Our data showing a reduction in plasma levels of all adhesion molecules in the post-CPB period in our children appear to disagree with those in a sophisticated paper from Kilbridge et al.  in which messenger RNA (mRNA) encoding the adhesion molecules E-selectin and ICAM-1 from samples of cardiac tissue from infants (<2 yr) undergoing CPB were measured. Samples were obtained before and at the conclusion of bypass. CPB resulted in a significant increase of mRNA (mean increase, 2.1- to 3.5-fold). Some of the children, however, did not show a relevant increase of E-selectin and ICAM-1 mRNA (e.g., a 0.6- to 1.1-fold increase). CPB in this study was very nonhomogeneous (12 of 20 patients underwent deep hyopthermic circulatory arrest; CBP times ranged from 42 to 229 min), and it is doubtful that the two studies can be compared. The extreme conditions of CPB in Kilbridge et al.'s study may be associated with a more pronounced increase in circulating endotoxin and various inflammatory mediators (e.g., interleukin-6, tumor necrosis factor ) with the risk of subsequent increased expression of endothelial adhesion molecules. Extrapolating from their results, Kilbridge et al. speculated on the benefits of eventual use of antiadhesion molecule therapy in the clinical setting. This may, however, be a two-edged sword, because altering the host response by modifying the function of adhesion molecules may attenuate the injury caused by inappropriate behavior of the host defense cells. On the other hand, this may leave the host without an effective defense mechanism. Thus, whether specific antibodies directed at leukocyte and endothelial cell adhesion molecules, which block the endothelial binding of neutrophils and prevent the endothelial damage, are a useful therapeutic strategy has to be proven in future studies.

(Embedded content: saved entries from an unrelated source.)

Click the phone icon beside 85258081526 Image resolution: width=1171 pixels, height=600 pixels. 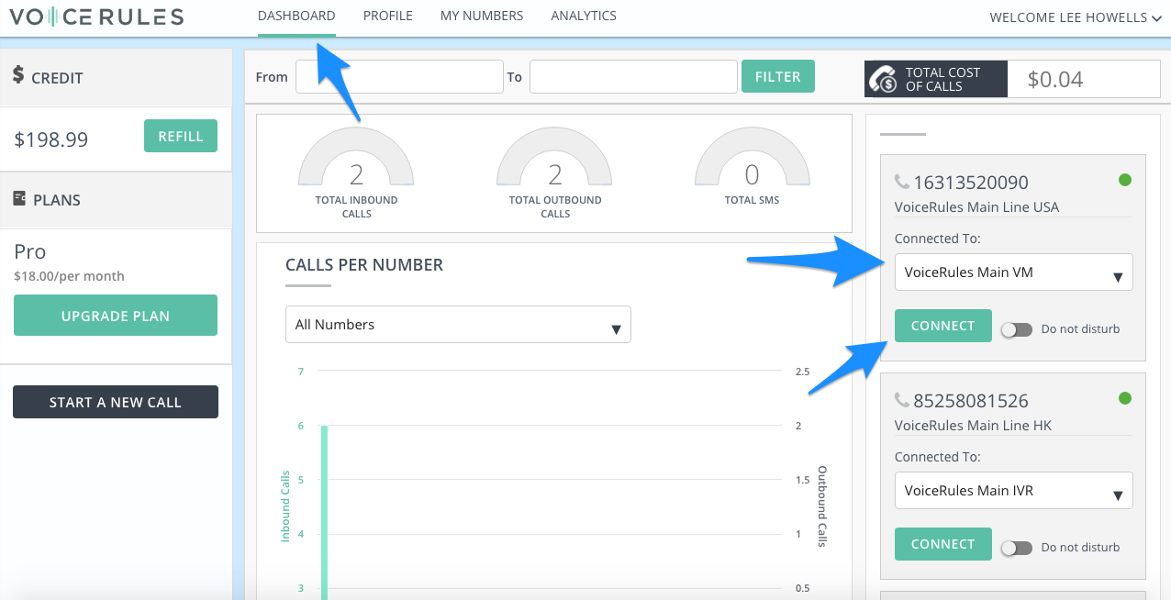(901, 401)
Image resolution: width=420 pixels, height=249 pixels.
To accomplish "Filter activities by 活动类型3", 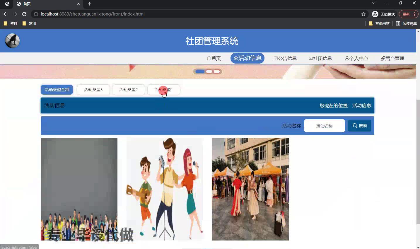I will (93, 90).
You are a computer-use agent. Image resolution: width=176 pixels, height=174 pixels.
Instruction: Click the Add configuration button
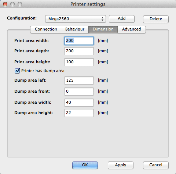point(122,19)
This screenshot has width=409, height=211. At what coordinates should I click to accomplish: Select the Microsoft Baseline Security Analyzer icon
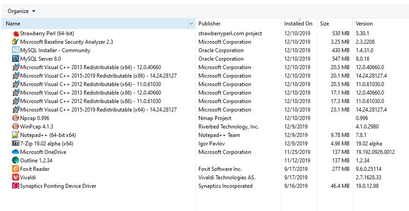16,42
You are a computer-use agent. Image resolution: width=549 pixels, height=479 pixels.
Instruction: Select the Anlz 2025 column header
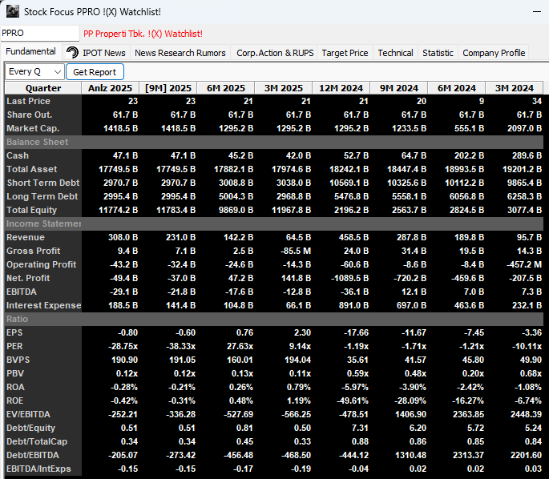tap(111, 88)
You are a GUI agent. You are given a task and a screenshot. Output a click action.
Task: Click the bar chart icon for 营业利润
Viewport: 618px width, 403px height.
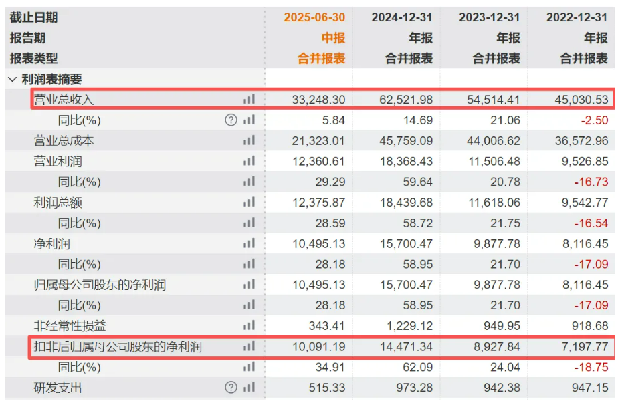(x=249, y=161)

According to the findings of Rothlein et al. , it is an open question whether the elevated plasma levels of adhesion molecules in our children only indicate endothelial activation (or damage) or whether they may have beneficial, protective effects in this situation: soluble adhesion molecules bind to circulating PMNs and hinder the binding of PMNs to the endothelium, thus preventing the neutrophil-mediated endothelial injury .
Our results concerning the course of plasma levels of soluble adhesion molecules in adults undergoing cardiac surgery are in accordance with a study of Gillinov et al. : the sICAM-1 plasma level was approximately 200 ng/mL before CPB and remained almost unchanged when a membrane oxygenator was used. In a group in which CPB was carried out with a bubble oxygenator, sICAM-1 significantly increased 24 h after CPB (from 175 to approximately 290 ng/mL), implicating greater endothelial damage with the bubble than with the membrane oxygenator . In a recent study, Holdright et al.  investigated plasma levels of von Willebrand factor antigen (vWF Ag), which is considered to be a marker of endothelial injury. The plasma level of vWF Ag significantly increased from 0.75 +/- 0.11 IU/mL (prior to the operation) to 0.95 +/- 0.12 IU/mL (prior to termination of CPB) without, however, exceeding normal values (ranging from 0.49 to 1.44 IU/mL). Whether the increase by 0.20 IU/mL is important and whether these changes indicate relevant endothelial damage must be questioned. Since vWF Ag plasma levels were always within the normal range, it seems more likely that with modern techniques of CPB marked endothelial damage is unlikely in most patients.
In summary, circulating adhesion molecules may serve as markers of endothelial activation or damage. The actual role of soluble adhesion molecules such as sICAM-1, sELAM-1, and sVCAM-1 has not been fully elucidated. In children scheduled for pediatric cardiac surgery, plasma levels of all measured circulating adhesion molecules were significantly higher before CPB than in adult cardiac surgery patients. Whether this may be regarded as a marker of activation or damage of the endothelium already prior to CPB, or as a protective reaction to prevent PMN-related tissue destruction, warrants further controlled studies. In both pediatric and adult cardiac surgery patients, CPB appears to possess only a moderate influence on levels of soluble adhesion molecules.